Summary: A new study suggests that human crowd behavior is best predicted by a visual neighborhood model, based on the visual fields of each person in the crowd.
Researchers experiments with real and virtual crowds, finding that this model offered a more accurate prediction of crowd dynamics than other mathematical models.
These findings could have significant implications for managing crowd flow and preventing dangerous situations like jams, crushes, or stampedes. A visual model could promise more realistic simulations of crowd dynamics, according to the researchers.
Key Facts:
- The study compared different models of predicting crowd behavior and found the visual neighborhood model, based on the visual fields of individuals, to be the most accurate.
- In dense crowds, near neighbors may block the view of more distant neighbors, impacting the overall crowd movement.
- This new understanding of crowd dynamics can help in preventing dangerous crowd situations and in creating more realistic simulations.
Source: PNAS Nexus
Human crowd dynamics are best predicted by a visual neighborhood model, based on the visual fields of each person in the crowd. Birds flock, fish school, and human crowds, too, move in a collective motion pattern.
Understanding human crowd behavior can be useful for preventing jams, crushes, and stampedes.

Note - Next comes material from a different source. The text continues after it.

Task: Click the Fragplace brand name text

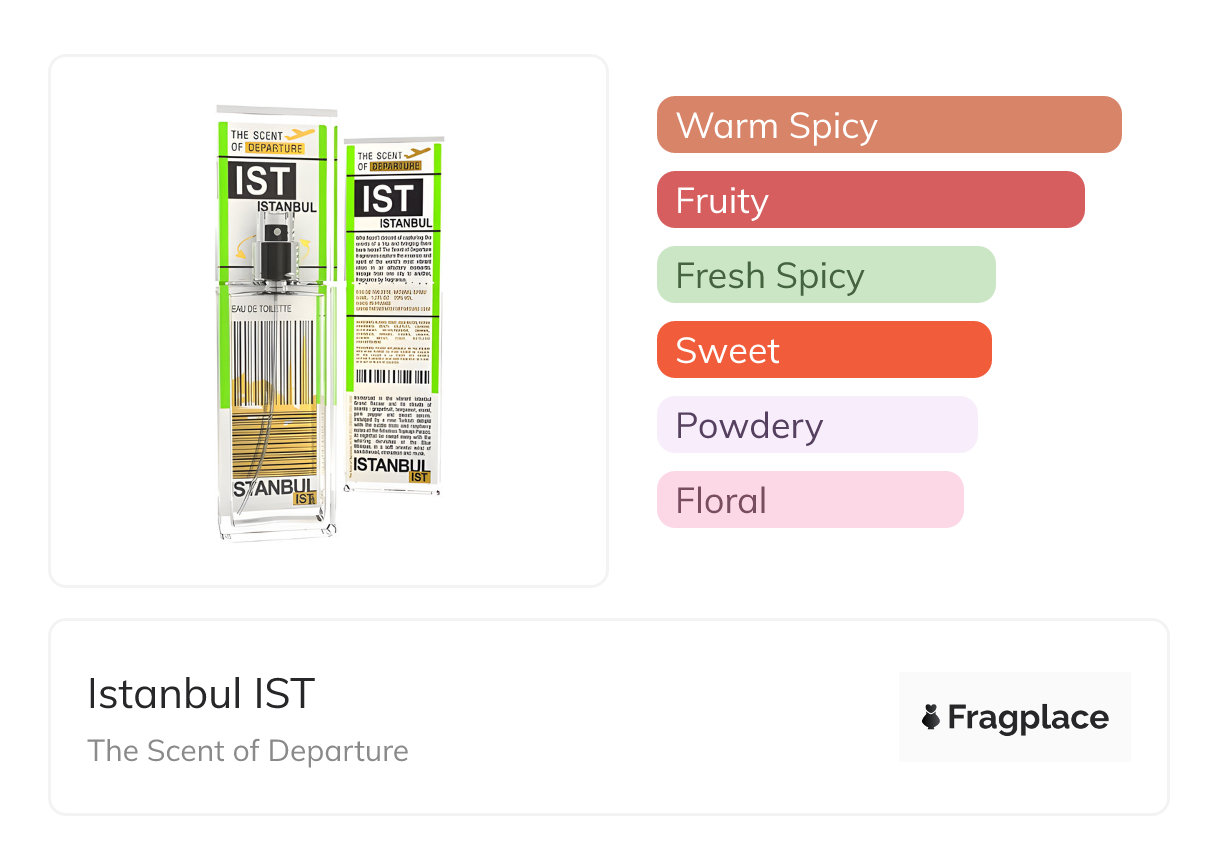Action: [1027, 717]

Mathematical models of collective motion are typically based on characterizing the local interactions between individuals. One popular approach, called a metric model, is to quantify forces of attraction, repulsion, and velocity alignment for all neighbors within a fixed radius from the focal individual.
Alternatively, in a topological model the focal individual might be influenced by a fixed number of near neighbors, regardless of the distance to the focal individual.

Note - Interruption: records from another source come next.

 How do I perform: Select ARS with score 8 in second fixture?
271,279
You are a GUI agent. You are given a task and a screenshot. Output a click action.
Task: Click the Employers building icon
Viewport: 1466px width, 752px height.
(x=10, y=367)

Trenton Wirth and colleagues asked participants to walk in real and virtual crowds of varying densities, then changed the walking direction of some neighbors to see how the participants responded.
The authors found that the data produced was better predicted by the metric model than by the topological model. But the best model was based on the visual motions of the neighbors the focal individual could see.
In dense crowds, near neighbors may partially or completely block the view of more distant neighbors, removing the distant neighbors from the focal pedestrian’s input.
Pursuing a visual model promises more realistic simulations of crowd dynamics, according to the authors.
About this neuroscience research news
Author: Trenton D. Wirth
Source: PNAS Nexus
Contact: Trenton D. Wirth – PNAS Nexus
Image: The image is credited to Neuroscience News
Original Research: Open access.
“Is the neighborhood of interaction in human crowds topological, metric, or visual?” by Trenton D. Wirth et al. PNAS Nexus
Abstract
Is the neighborhood of interaction in human crowds topological, metric, or visual?
Global patterns of collective motion in bird flocks, fish schools, and human crowds are thought to emerge from local interactions within a neighborhood of interaction, the zone in which an individual is influenced by their neighbors.
Both metric and topological neighborhoods have been reported in animal groups, but this question has not been addressed for human crowds.
The answer has important implications for modeling crowd behavior and predicting crowd disasters such as jams, crushes, and stampedes.
In a metric neighborhood, an individual is influenced by all neighbors within a fixed radius, whereas in a topological neighborhood, an individual is influenced by a fixed number of nearest neighbors, regardless of their physical distance.
A recently proposed alternative is a visual neighborhood, in which an individual is influenced by the optical motions of all visible neighbors. We test these hypotheses experimentally by asking participants to walk in real and virtual crowds and manipulating the crowd’s density.
Our results rule out a topological neighborhood, are approximated by a metric neighborhood, but are best explained by a visual neighborhood that has elements of both.
We conclude that the neighborhood of interaction in human crowds follows naturally from the laws of optics and suggest that previously observed “topological” and “metric” interactions might be a consequence of the visual neighborhood.